As the problems in Vietnam grew worse through the early 1960s, I was surprised to hear from my father that none of the senior American officers who had actually served in Vietnam were ever asked for their insights or opinions on what might be done to improve the situation. He and fellow advisers, who had a combined 10 to 12 years of general officer experience briefing President Ngo Dinh Diem and several ARVN generals and senior leaders, were never consulted.

My brother, who graduated from West Point in 1961 and was now Captain Gunnar Carlson Jr., went to South Vietnam in 1966 to be a staff officer, an aerial forward observer and to command an artillery battery of the 4th Infantry Division. His exploits in the Central Highlands included creative artillery raids; one time he shot a tiger that had leaped across his concertina wire, headed straight for him.

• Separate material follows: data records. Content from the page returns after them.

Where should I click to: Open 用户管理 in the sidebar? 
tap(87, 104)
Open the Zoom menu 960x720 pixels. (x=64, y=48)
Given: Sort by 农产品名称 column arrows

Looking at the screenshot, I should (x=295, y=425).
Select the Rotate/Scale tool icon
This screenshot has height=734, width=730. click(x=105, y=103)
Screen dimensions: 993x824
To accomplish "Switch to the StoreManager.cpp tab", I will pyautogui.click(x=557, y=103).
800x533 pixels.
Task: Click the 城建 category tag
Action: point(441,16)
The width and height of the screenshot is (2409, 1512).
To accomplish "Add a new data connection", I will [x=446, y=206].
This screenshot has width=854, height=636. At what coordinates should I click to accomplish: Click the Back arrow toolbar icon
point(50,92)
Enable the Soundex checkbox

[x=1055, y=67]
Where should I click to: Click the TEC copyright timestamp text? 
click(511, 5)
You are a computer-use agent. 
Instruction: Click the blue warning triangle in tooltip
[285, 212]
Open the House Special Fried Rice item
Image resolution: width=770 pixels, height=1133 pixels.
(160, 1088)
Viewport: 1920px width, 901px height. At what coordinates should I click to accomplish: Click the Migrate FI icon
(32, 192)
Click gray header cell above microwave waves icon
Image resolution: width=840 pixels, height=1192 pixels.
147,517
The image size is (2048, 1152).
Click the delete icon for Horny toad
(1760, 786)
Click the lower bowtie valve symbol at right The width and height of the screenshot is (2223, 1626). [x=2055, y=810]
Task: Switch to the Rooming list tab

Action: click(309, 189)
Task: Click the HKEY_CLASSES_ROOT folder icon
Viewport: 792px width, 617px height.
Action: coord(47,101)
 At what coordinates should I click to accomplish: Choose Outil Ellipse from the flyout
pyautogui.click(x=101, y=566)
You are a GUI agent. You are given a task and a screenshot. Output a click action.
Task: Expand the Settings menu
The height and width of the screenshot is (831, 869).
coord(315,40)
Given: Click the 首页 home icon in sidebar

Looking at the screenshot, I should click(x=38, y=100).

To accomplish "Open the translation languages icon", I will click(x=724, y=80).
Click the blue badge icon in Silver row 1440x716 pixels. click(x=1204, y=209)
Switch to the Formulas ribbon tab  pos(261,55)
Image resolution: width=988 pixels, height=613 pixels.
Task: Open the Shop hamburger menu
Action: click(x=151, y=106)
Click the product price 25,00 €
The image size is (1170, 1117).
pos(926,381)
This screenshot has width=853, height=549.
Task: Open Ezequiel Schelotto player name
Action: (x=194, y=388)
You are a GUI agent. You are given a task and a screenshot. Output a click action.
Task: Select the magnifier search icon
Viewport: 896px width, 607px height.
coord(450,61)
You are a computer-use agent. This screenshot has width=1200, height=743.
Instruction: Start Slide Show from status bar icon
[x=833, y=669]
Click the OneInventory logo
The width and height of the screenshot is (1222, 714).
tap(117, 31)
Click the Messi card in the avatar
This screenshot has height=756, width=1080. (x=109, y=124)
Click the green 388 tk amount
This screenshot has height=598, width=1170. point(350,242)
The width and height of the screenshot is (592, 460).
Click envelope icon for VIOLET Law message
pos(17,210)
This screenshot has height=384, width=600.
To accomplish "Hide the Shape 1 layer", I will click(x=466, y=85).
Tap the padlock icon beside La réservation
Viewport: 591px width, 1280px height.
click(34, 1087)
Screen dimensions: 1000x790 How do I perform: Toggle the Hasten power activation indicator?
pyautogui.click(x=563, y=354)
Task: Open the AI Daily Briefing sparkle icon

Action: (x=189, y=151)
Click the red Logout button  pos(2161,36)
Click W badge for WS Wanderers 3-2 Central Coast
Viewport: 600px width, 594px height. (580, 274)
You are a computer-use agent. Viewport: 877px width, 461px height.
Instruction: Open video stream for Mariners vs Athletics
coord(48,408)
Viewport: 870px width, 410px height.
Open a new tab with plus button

Following my own graduation from West Point in 1966, I spent a tour in Berlin and then went back to Vietnam as a brand-new captain in late October 1968.

Two days after arriving at the 90th Replacement Detachment in Long Binh, I was pulled from my assigned slot in the 11th Armored Cavalry and sent north to serve with the 1st Brigade, 5th Mechanized, under control of the 3rd Marine Division on the DMZ.

Three days later, I took an assignment to command A Troop, 4th Squadron, 12th Cavalry. As the “911 Unit” for both the brigade and the Marines, we spent lots of time racing to the scene of the next battle, and we had a kill ratio of more than 100- to-1. The courage and camaraderie of those 214 men will never leave my mind. The three soldiers killed under my command will never leave my heart.

After my six-month command, I moved to the administrative staff of brigade S-1, where, among other duties, I was charged with making the monthly payments to the Vietnamese workers. Carrying my .45 under my shirt, I flew once a month to Saigon in civilian clothes to pick up the payroll.

On one such trip to Saigon, I stopped at my old home at 63 Rue Testard. A large sign attached to the house read “TransAsia Engineering Corporation.” Once I got past the security guard at the gate, I showed my ID card at the door, but was not allowed to enter. When the company vice president came to see what I wanted, I told him that I just wanted to see the house I had lived in as a teenager. No one believed me until I described its layout in detail, where each bath and bedroom was located, and what was behind the house, well out of my vision. They welcomed me in, at last, and I had great fun pointing out where my bed used to be and describing how we placed lights in the wardrobes to keep clothes from mildewing.

In the Republic of Vietnam, the Carlson family compiled a lengthy record of combat service. Although a civilian, Mabel Carlson certainly served in country with honor, amid great fear for her family. Technically, my dad’s service in Vietnam was before the beginning of the Vietnam War, and he received no award or decoration when he left. My brother and I received more than 14 awards during the war, but we’ve always felt that Brig. Gen. Gunnar C. Carlson deserved as much recognition for his outstanding service in Vietnam as his sons did.